The 28-Day Veggie Challenge
You know you’re supposed to eat your vegetables, but do you? The USDA recommends 2-3 cups of vegetables per day and yet 87 percent of Americans are not reaching this amount. WHOA!!! That’s why we’re doing a 28-Day Veggie Challenge to get you in check and up that veggie intake in a fun way!
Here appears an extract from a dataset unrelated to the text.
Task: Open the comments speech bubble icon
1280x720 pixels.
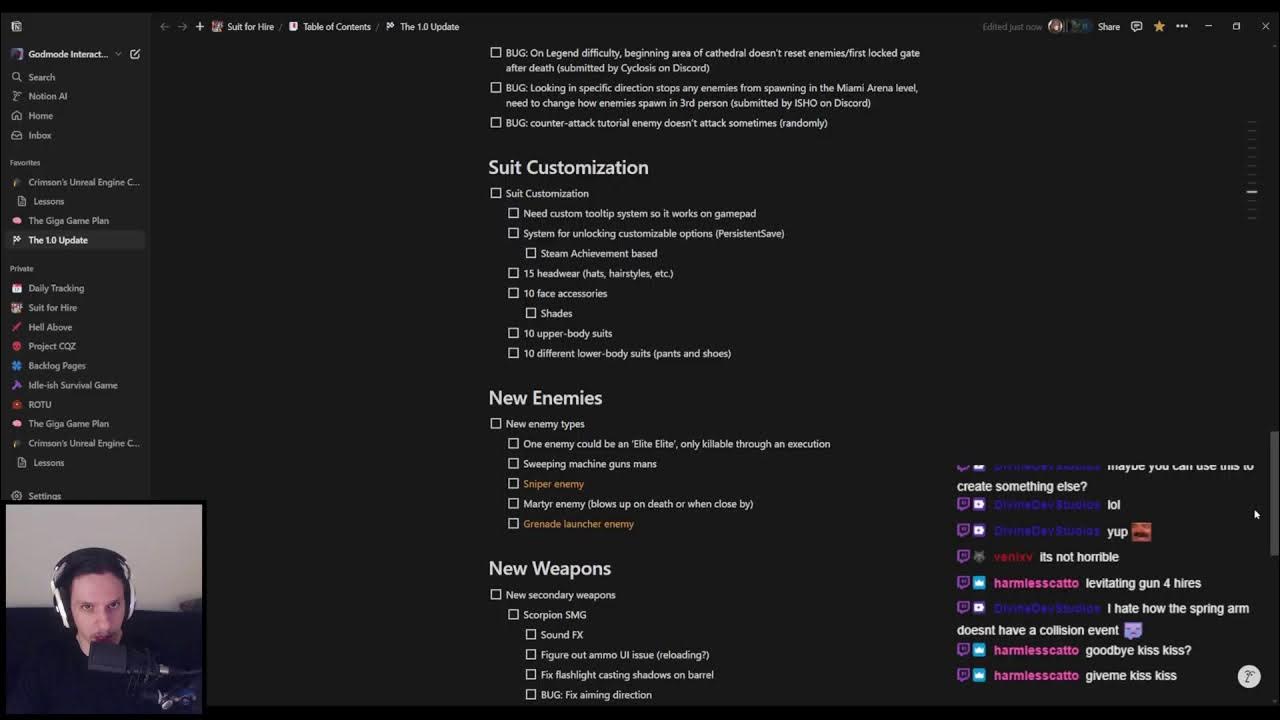Action: pyautogui.click(x=1136, y=27)
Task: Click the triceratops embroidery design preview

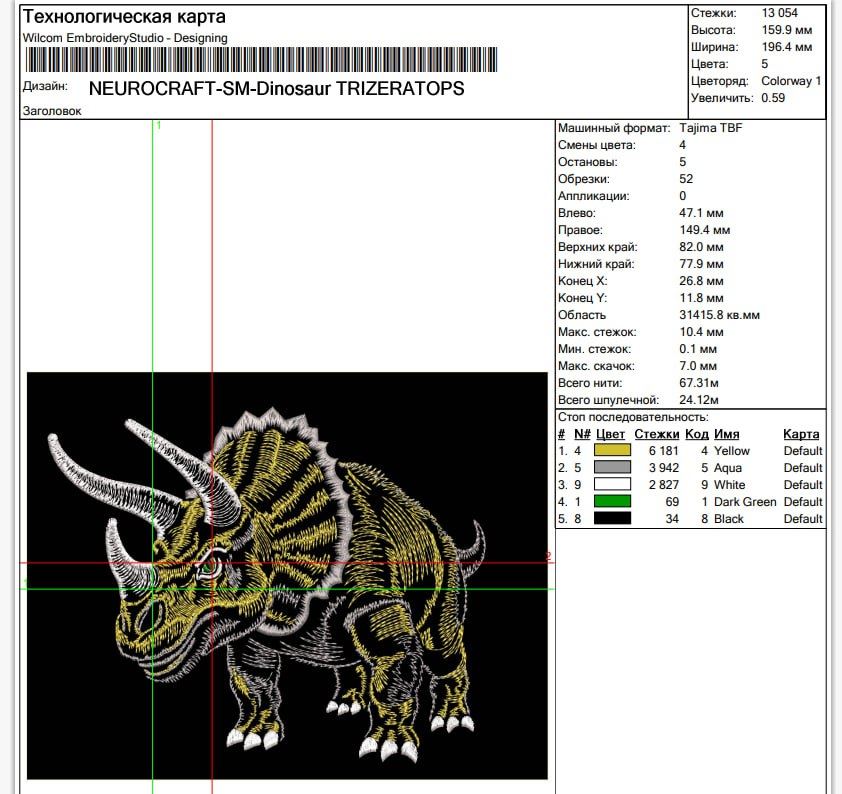Action: pyautogui.click(x=287, y=576)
But we know that choosing vegetables isn’t always the easiest choice. Believe us, we’ve been in your shoes; you make the smart decision to order vegetables as your side at a restaurant and what comes out is a pile of under-seasoned broccoli and cauliflower mush. Right then and there, you decide you hate vegetables. But we want to change that and teach you how to make veggies taste amazing!! Which is why for every vegetable we feature over the next 28 days, we’re giving you three (and sometimes more!) delicious ways to prepare them so you’re sure to find a way that works for you!
Why Eat Vegetables
It’s probably not a surprise to you that vegetables are full of nutrients, phytonutrients, antioxidants and key vitamins and minerals. They are known to reduce the risk of many chronic diseases and provide nutrition to support your overall health and maintenance of your body. They are low in fat, high in fiber, contain no cholesterol and add color and variety to your meals.
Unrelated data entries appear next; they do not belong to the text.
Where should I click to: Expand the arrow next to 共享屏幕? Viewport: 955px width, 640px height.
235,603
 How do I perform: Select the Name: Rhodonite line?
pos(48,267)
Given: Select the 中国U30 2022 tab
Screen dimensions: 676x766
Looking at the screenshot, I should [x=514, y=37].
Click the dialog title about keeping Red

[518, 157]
And hey, don’t be shy if you need to buy frozen vegetables at the grocery store due to cost or availability. Frozen can be just as nutritious as fresh and often easier to use.
How The Challenge Works
We’ll also be sending you emails throughout the challenge with tips on everything vegetable related including how to keep your veggies fresh, how to cut certain hard-to-prep veggies and so much more! And did we mention, this entire challenge is FREE!
What You Get
- The FREE 60-page Veggie Handbook with 28 days of instruction
- The Challenge Calendar
- Amazing recipes
- Special emails throughout the month filled with tips and tricks
Click below to sign up for our FREE #28DayVeggieChallenge and join thousands of others to challenge yourself and family to eat more veggies! Join in on the fun and get started on a healthier diet NOW!
Things You Should Know
Alright, a little real talk. If you’re not used to eating vegetables in larger quantities or on a regular basis, your body may have a few side effects you’re not used to:
- If you’re eating raw cruciferous veggies (such as broccoli, cabbage, Brussels sprouts or bok choy), you may notice some increased gas. The best way to avoid this is to start with a small amount or to cook the vegetable.
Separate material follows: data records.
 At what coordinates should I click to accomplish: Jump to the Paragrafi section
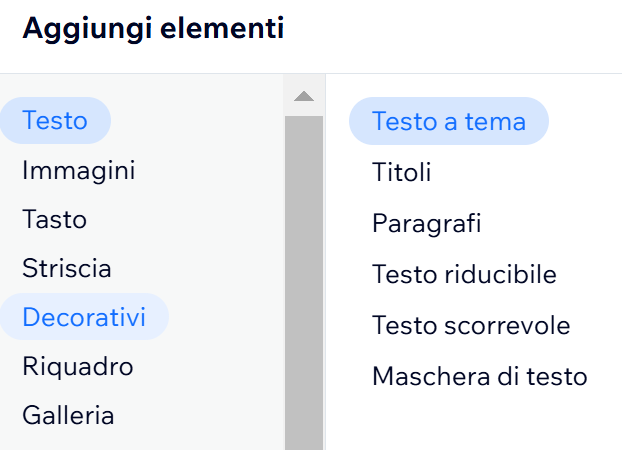[426, 223]
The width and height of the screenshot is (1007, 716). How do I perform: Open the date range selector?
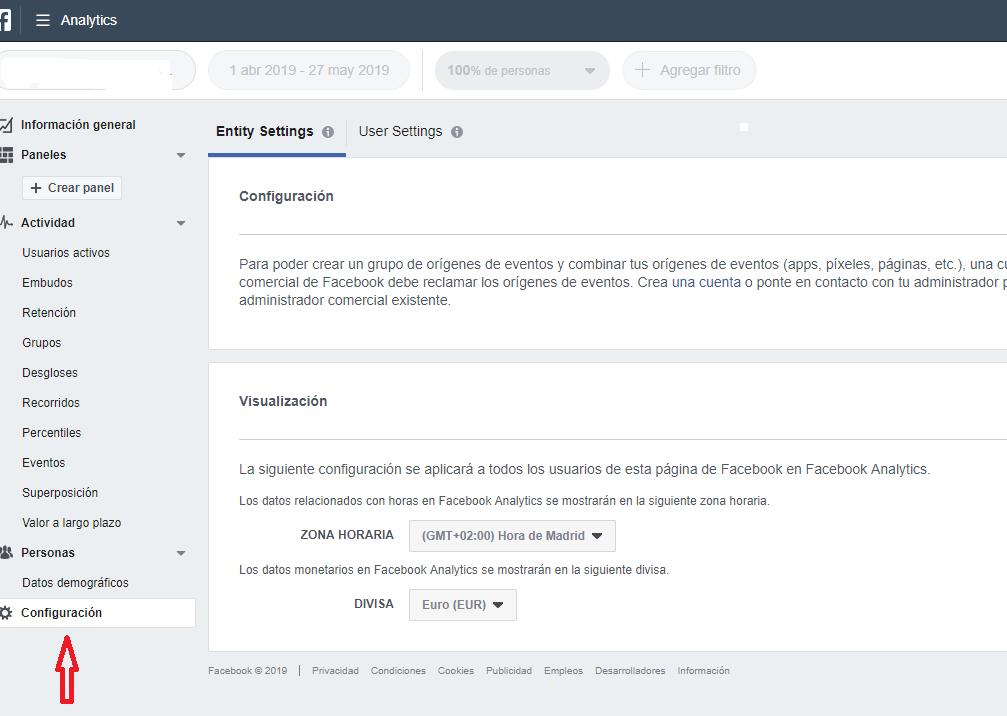[308, 70]
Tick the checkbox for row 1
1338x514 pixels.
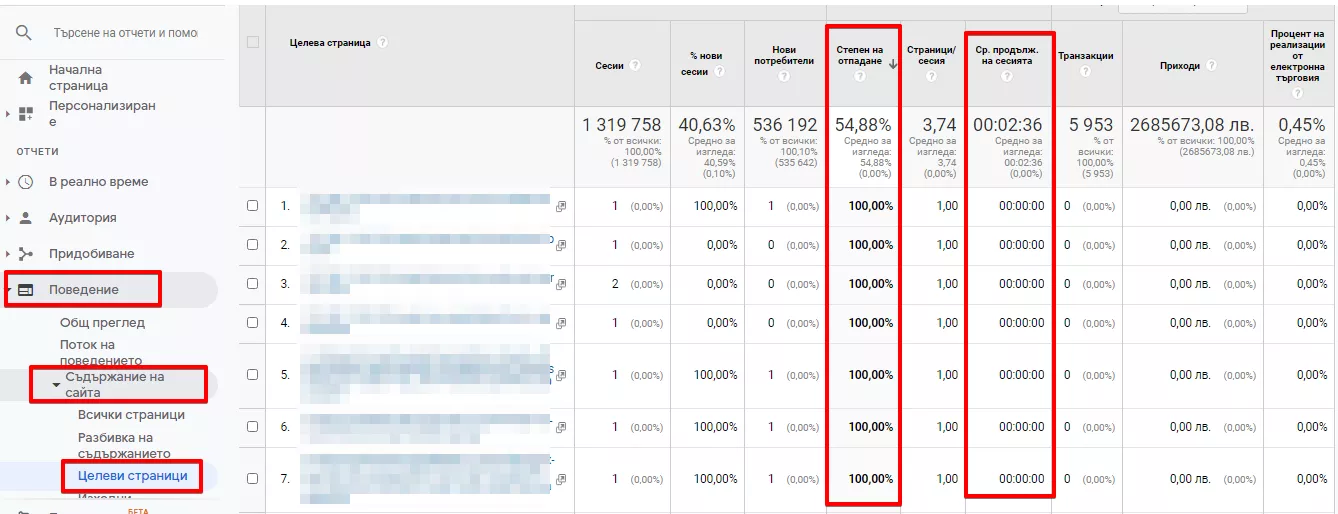coord(252,206)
- Asparagus has a tendency to make your pee smell a little off. It will pass within 24 hours.
- If you’ve ever worked with beets, you know they can stain your fingers or other surfaces you may be working on. Well, the same can happen with your bowels, so don’t be alarmed if you see a little red/purple!
Can’t wait to hear about how all of you are including more vegetables into your diet!